=== What is expected ===
The entries that follow include a run beginning at the line with "Cookie Policy (315, 2546)" and ending at the line with "More information about"; restate that run word for word and leave the rest out.

=== Records to process ===
____________________
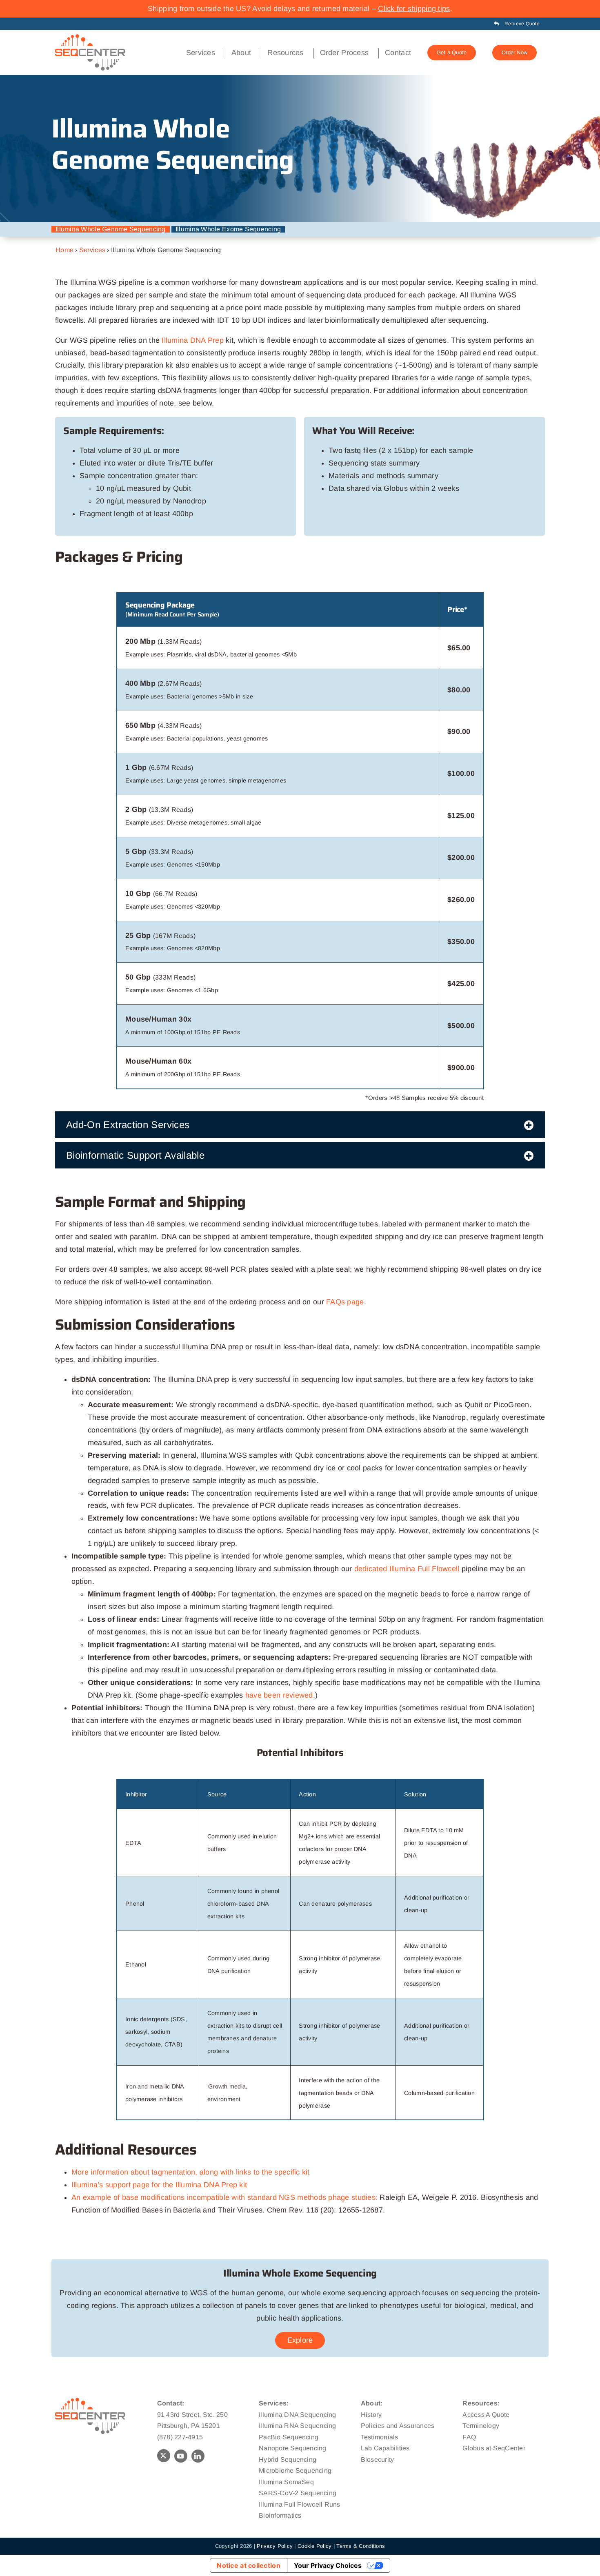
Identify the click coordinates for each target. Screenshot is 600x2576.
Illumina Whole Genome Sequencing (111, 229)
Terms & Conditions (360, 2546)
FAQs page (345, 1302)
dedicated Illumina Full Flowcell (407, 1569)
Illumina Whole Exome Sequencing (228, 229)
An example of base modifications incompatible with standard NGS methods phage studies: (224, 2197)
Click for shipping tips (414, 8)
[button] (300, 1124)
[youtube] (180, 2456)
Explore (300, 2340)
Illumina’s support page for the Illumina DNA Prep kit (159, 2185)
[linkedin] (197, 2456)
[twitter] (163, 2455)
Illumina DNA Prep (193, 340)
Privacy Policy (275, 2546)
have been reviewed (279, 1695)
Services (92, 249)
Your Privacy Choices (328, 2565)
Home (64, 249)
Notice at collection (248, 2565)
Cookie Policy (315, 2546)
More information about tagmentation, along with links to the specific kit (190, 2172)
____________________
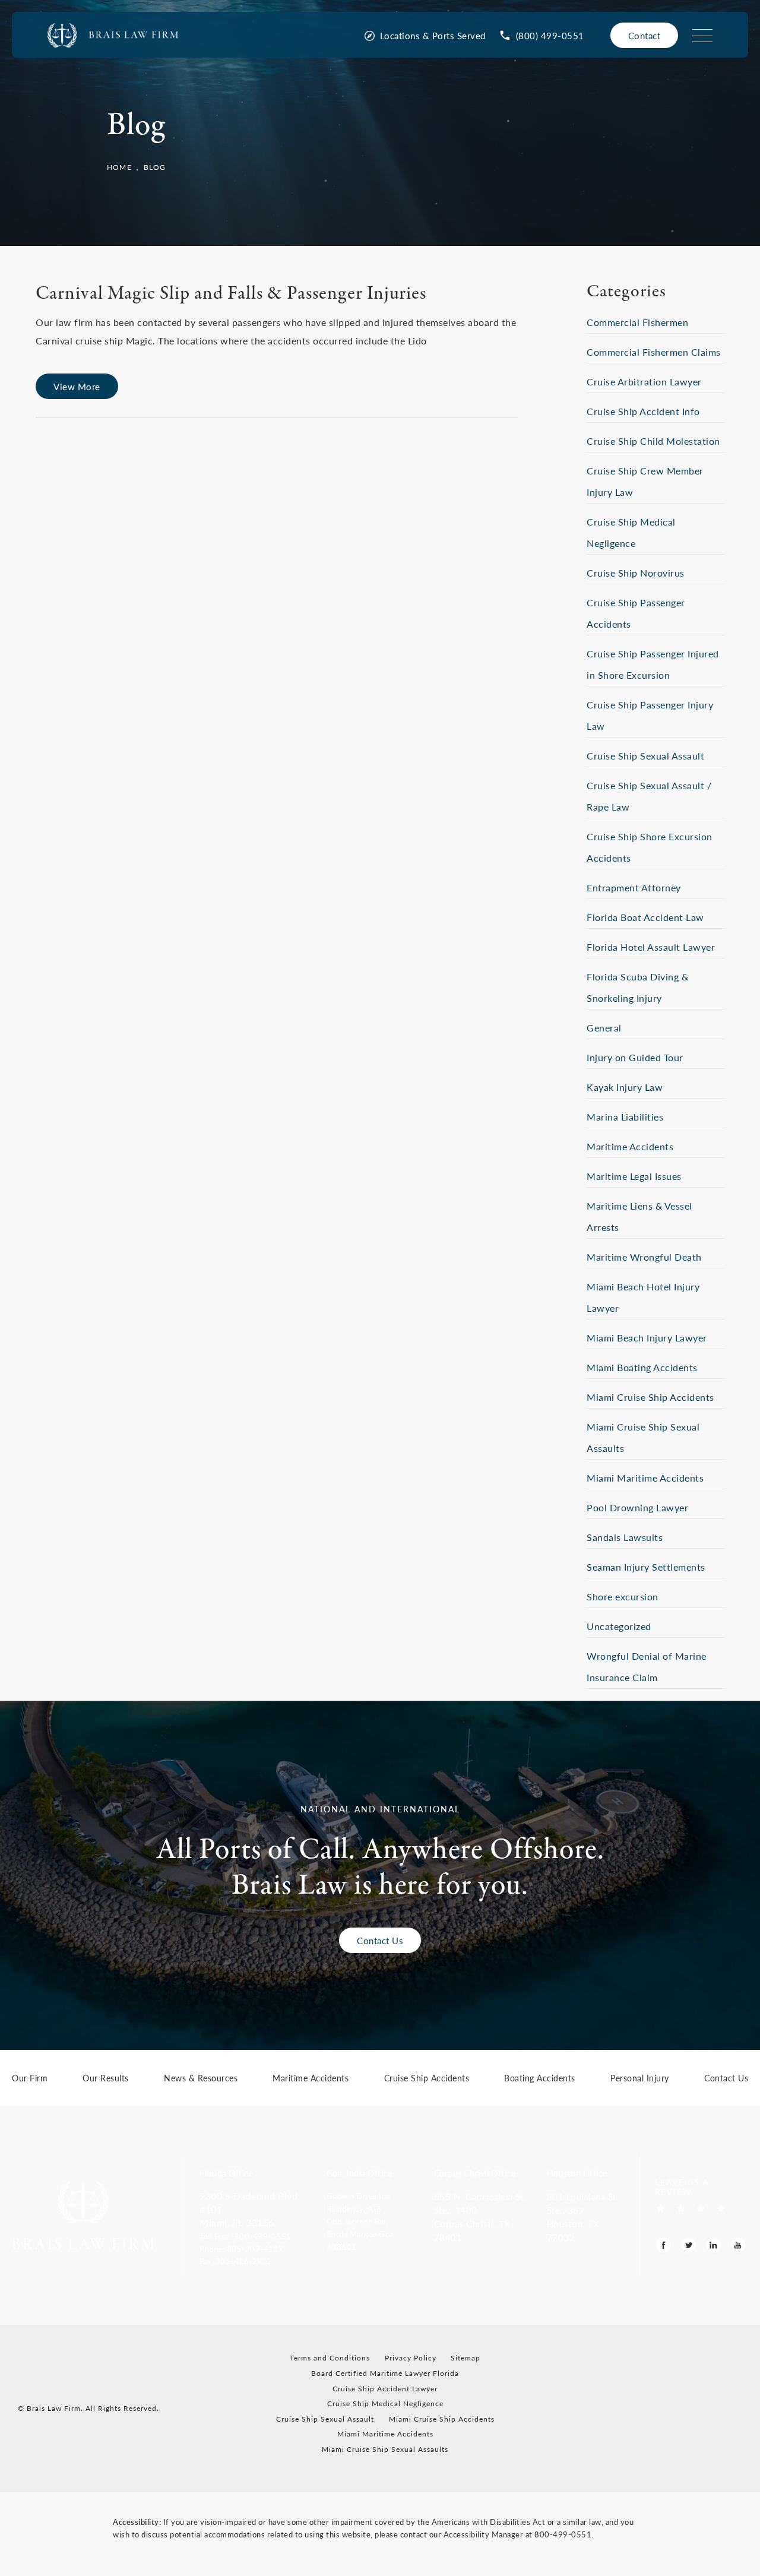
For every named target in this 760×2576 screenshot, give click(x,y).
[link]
____________________
=== Expected answer ===
Cookie Policy (315, 2546)
More information about tagmentation, along with links to the specific kit (190, 2172)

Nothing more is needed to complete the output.